Even in books we read every day, there are kids that grow up way too young. Harry Potter who in J. K. Rowling’s Harry Potter and the Philosopher’s Stone, is thrown into the world of magic where trauma is everywhere. Harry is only 14 and in his first year at Hogwarts when he took on the greatest evil of the magic world. In the world of Harry Potter, Lord Voldemort is the very definition of trauma, yet Harry is able to survive an encounter with him. Not only has this encounter made Harry fall off the cliff, but it has made Harry start thinking and looking at the world in a way that a child shouldn’t. From that moment onwards, while others run, Harry stays behind and looks evil in the eye and doesn’t steer away. This although is a good characteristic for adults, is not something that a young child should have.

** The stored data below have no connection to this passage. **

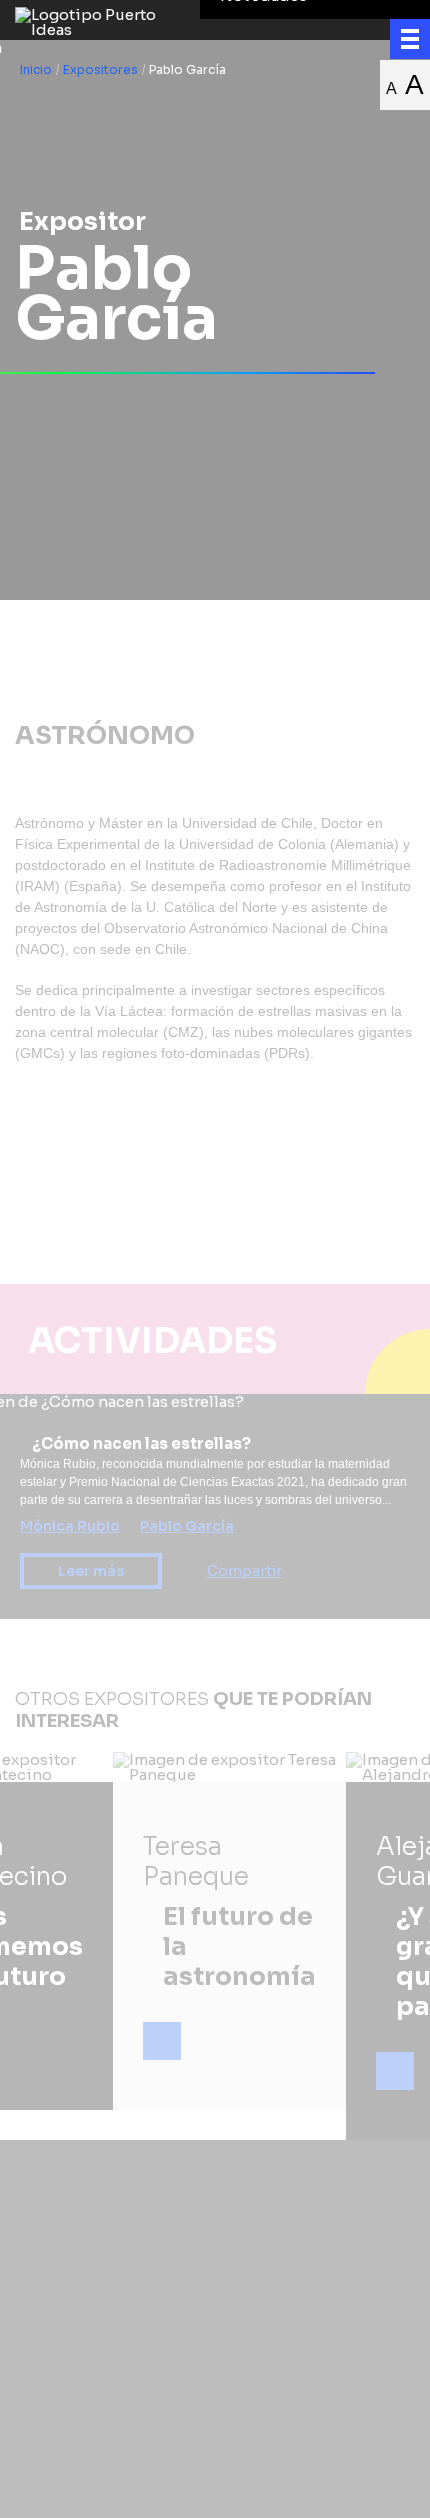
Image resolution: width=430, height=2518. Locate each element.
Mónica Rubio (70, 1526)
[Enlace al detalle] (162, 2041)
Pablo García (187, 1526)
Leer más (91, 1571)
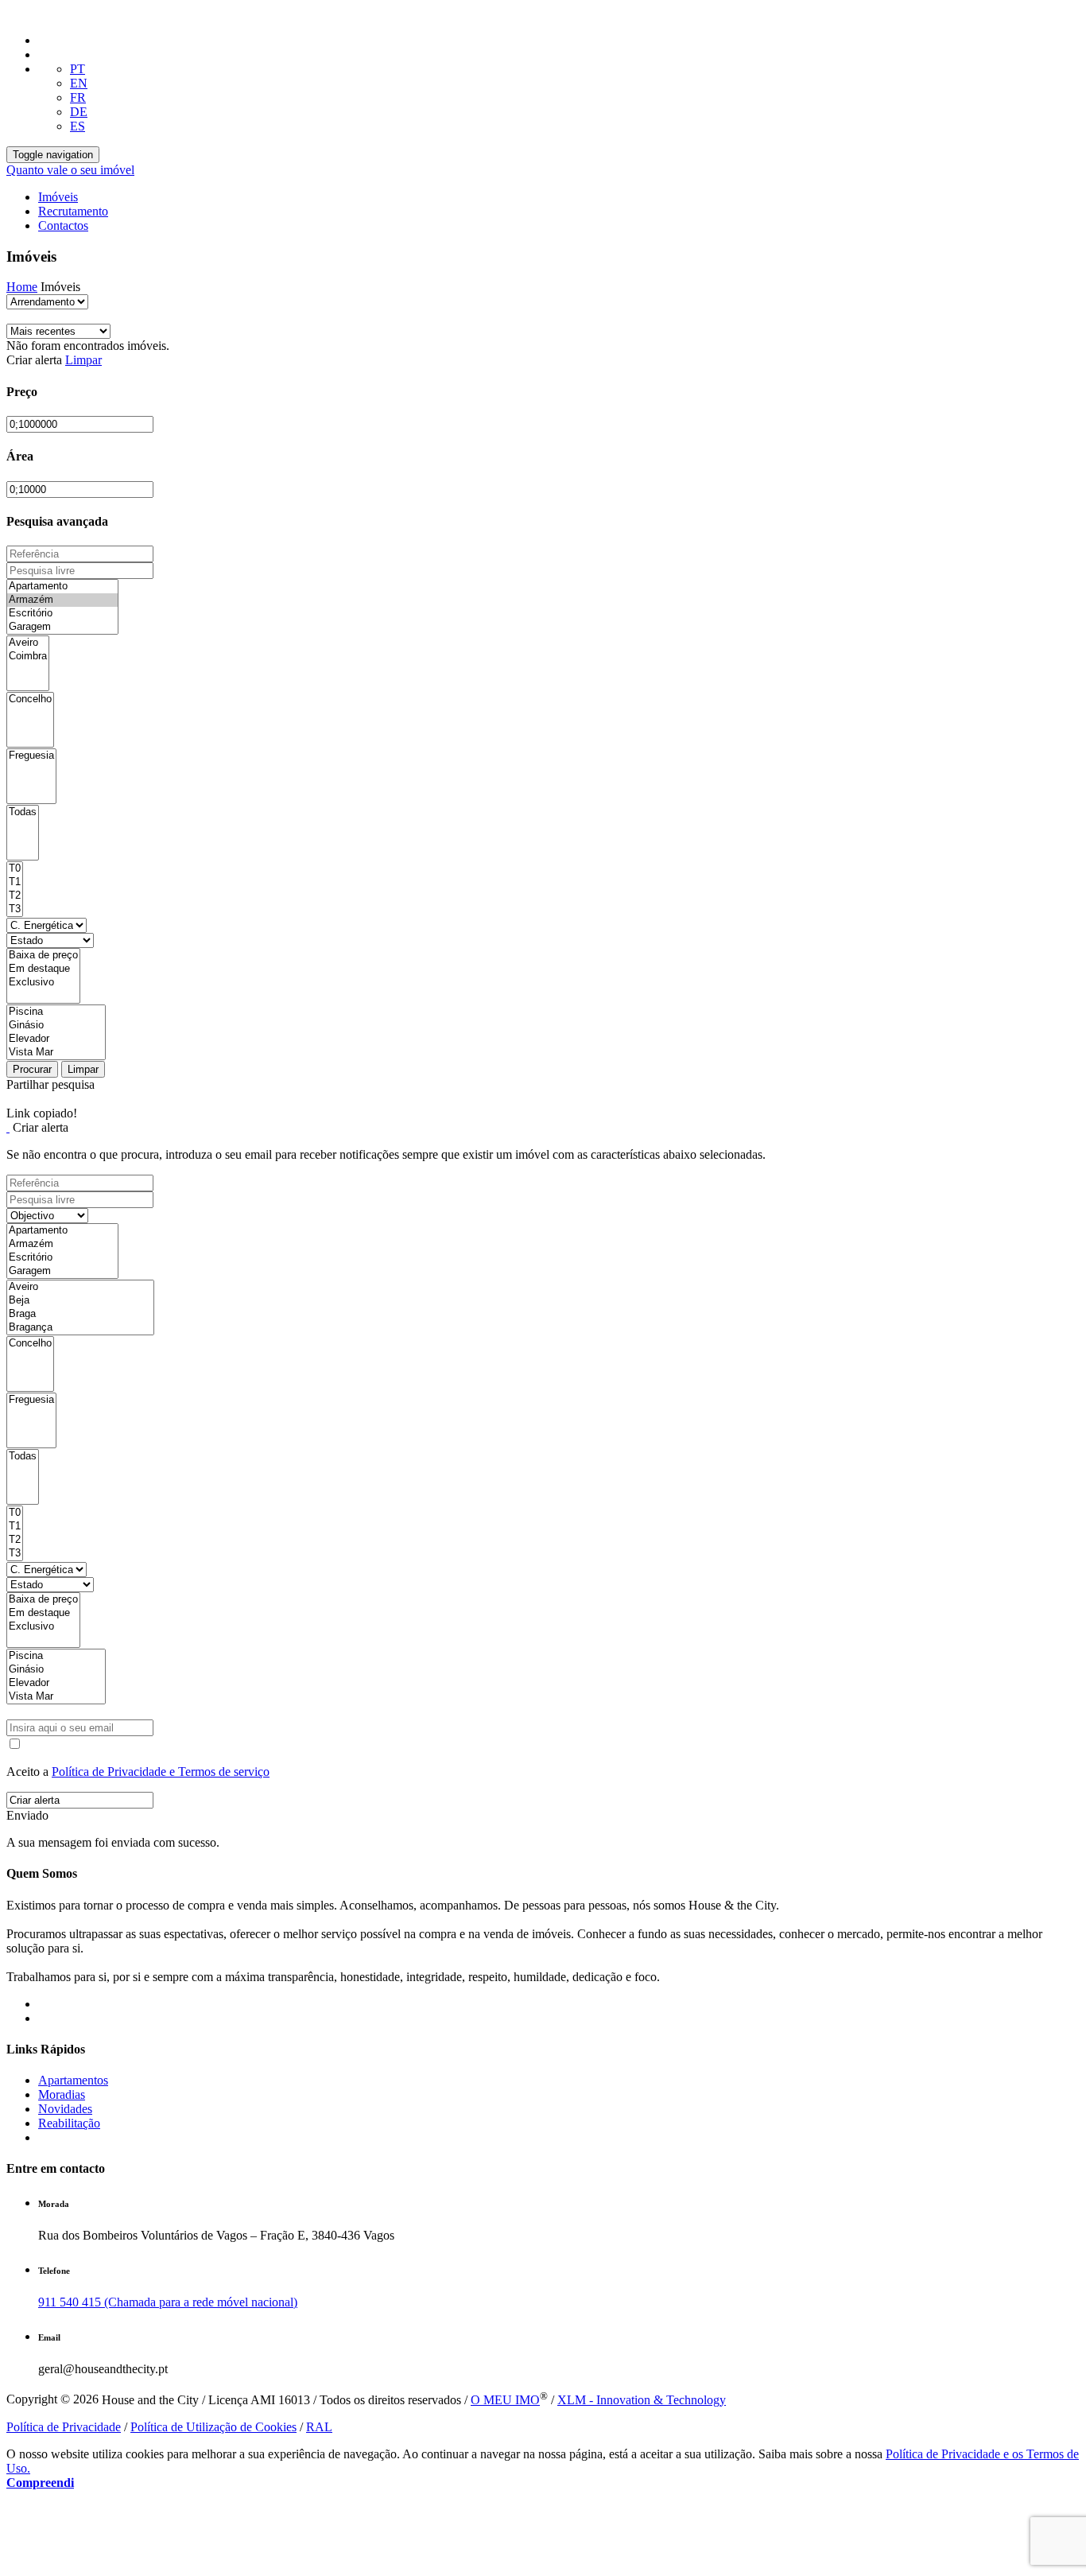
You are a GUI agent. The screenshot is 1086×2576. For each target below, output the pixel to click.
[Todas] (22, 812)
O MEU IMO (505, 2400)
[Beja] (80, 1300)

Every day since the writing of The Catcher in the Rye, many kids have fallen off the cliff for various reasons because of trauma at an age that should not have been the case. The fact that they’ve entered adulthood way too young results in countless childhood memories lost where they could have been kids, doing what kids do. I mean these are kids, not adults, so why are kids taking the role of an adult? Why are they having to grow up when others don’t? But that is the reality, because instead of being a kid, they’re all grown up, unprepared for what is to come, and their childhood gone. Although we have fallen off the cliff doesn’t mean other kids have to, but what can you do when it’s the result of trauma that gets you to accidentally fall off the cliff.